Task details - Rewrite the risk-factor text below, starting with "Fluctuations in exchange" and going on through "could impact revenues.", and swap "statement of operations" out for "income statement".

Document segment -
★ ★ ★ ★ ★ ★ ★

We are already highly leveraged and our growth strategies require significant capital investments and may require us to seek external financing, which may not be available on terms favorable to us. Our business operations and growth strategies require substantial capital investments, the availability of which depends on our ability to generate cash flow from operations, borrow funds on satisfactory terms and raise funds in the capital markets. Our ability to arrange for financing to support our capital expenditures and the cost of such financing are dependent on numerous factors, including general economic and capital markets conditions, interest rates and credit availability from banks or other lenders, many of which are beyond our control. In addition, increases in interest rates or the failure to obtain external financing on terms favorable to us will affect our financing costs and our results of operations. We are already highly leveraged and rely on capital contributions and loans from our principal shareholders and third parties. We may not be able to obtain future financing in amounts or on terms acceptable to us. The failure to obtain financing to fund operations, on favorable terms or at all, will have a material adverse effect on our operations and will likely cause us to curtail operations.
Fluctuations in exchange rates could adversely affect our business as well as result in foreign currency exchange losses in our U.S. dollar financials. During the years ended June 30, 2018 and 2017, the transactions of the Company were denominated in US dollars. All the transactions which were denominated in other currencies were converted to US Dollars on the date of settlement and the exchange gains and losses were recorded in the statement of operations. No change was recorded in the comprehensive income (loss). However, international sales are subject to currency fluctuations which could impact revenues.

★ ★ ★ ★ ★ ★ ★

Available data -
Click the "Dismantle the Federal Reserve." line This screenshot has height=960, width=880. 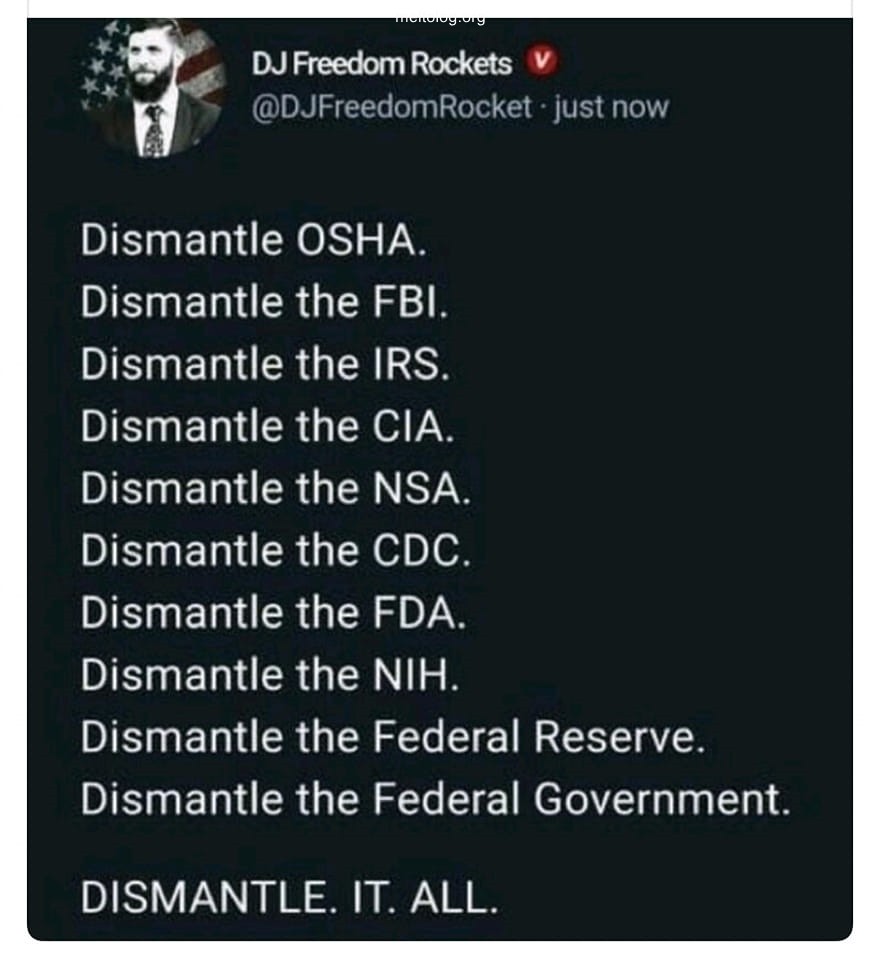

★ ★ ★ ★ ★ ★ ★

The output -
Fluctuations in exchange rates could adversely affect our business as well as result in foreign currency exchange losses in our U.S. dollar financials. During the years ended June 30, 2018 and 2017, the transactions of the Company were denominated in US dollars. All the transactions which were denominated in other currencies were converted to US Dollars on the date of settlement and the exchange gains and losses were recorded in the income statement. No change was recorded in the comprehensive income (loss). However, international sales are subject to currency fluctuations which could impact revenues.